And this summer, the rare artefact will form part of a new exhibition called The Riches Beneath Us - The Black Country's Amazing Rocks, at Bantock House Museum.

Paul Quigley, curator of history and local studies for Wolverhampton museums, said the fern had been handed in to Bilston Library, which had passed it on to the museums.

"I don't think there's any record of how it would have been found. It may have been donated to the library by the company that was working the mine," he said.

"It is part of a collection of more than 100 fossils from what was the Parkfield Colliery site which used to be in Coseley before they re-drew the boundaries and it came to us via Bilston Library.

"It is 300 million years old and from the Carboniferous period.

"It is the end of a leaf that is fully into sediment and it has become incased in a nodule of ironstone, a mineral that was used in Black Country furnaces. It is two halves of a cast and it is the same fern in the middle."

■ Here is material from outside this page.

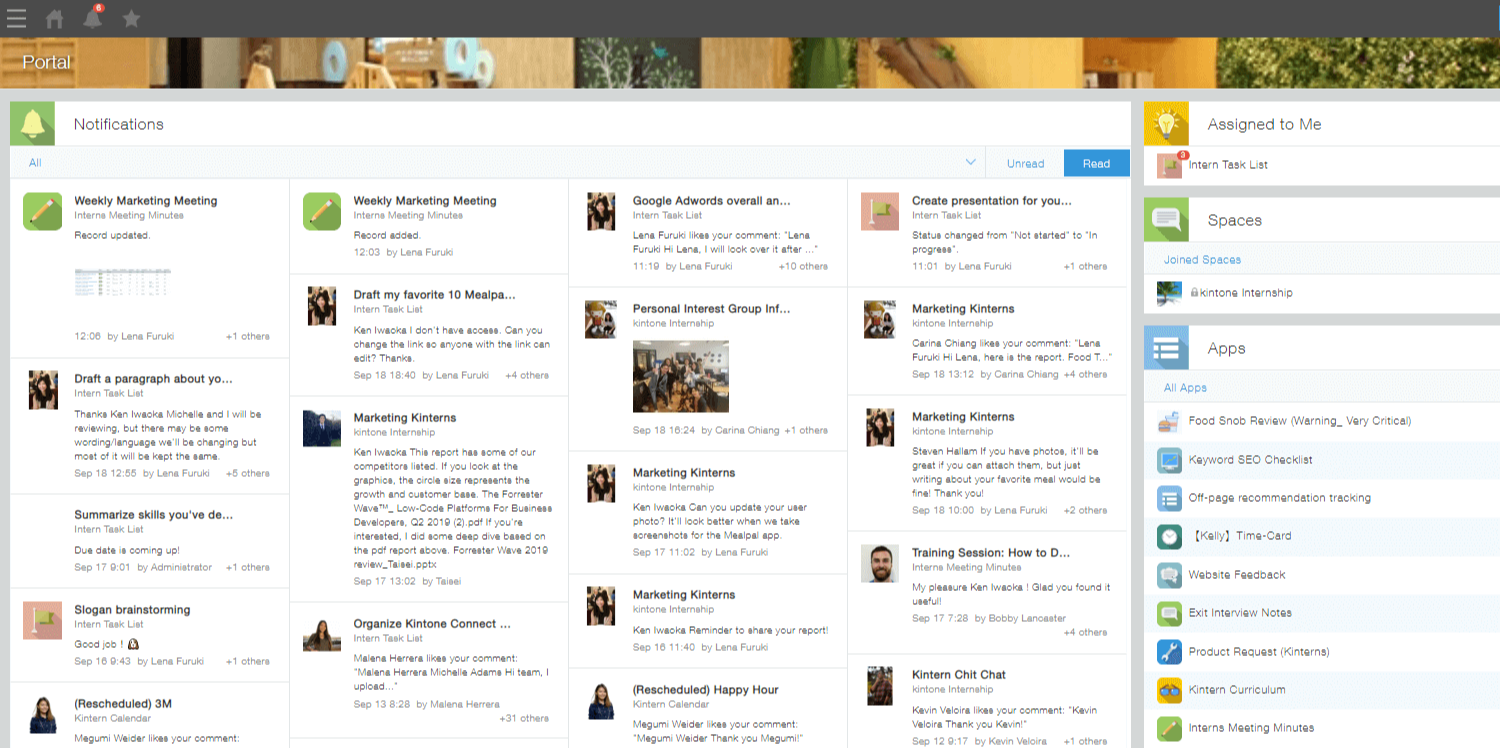Open favorites with the star icon
Screen dimensions: 1500x748
click(131, 18)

The fern came to the attention of staff going through the collection ahead of the exhibition which starts in August.

Mr Quigley added: "The exhibition will be the biggest exhibition of geology that we have put on for a long time.

"There will be other bits and pieces that have come from that site. It is an important geological site because most fossils are bones or shells. It is quite rare to find soft tissue and this fern is an example."

The Riches Beneath Us - The Black Country's Amazing Rocks runs from August 14 until mid-November in the Community Gallery at Bantock House Museum.

The exhibition will be the latest at the museum which is currently hosting a display on the Black Country art of enamelling.

Intricate enamelled objects – created by Tettenhall-based craftsman John Grayson – are currently on display alongside masks from hit TV show Spitting Image as part of 'Georgian enamels - a new narrative' which will run at the museum until August.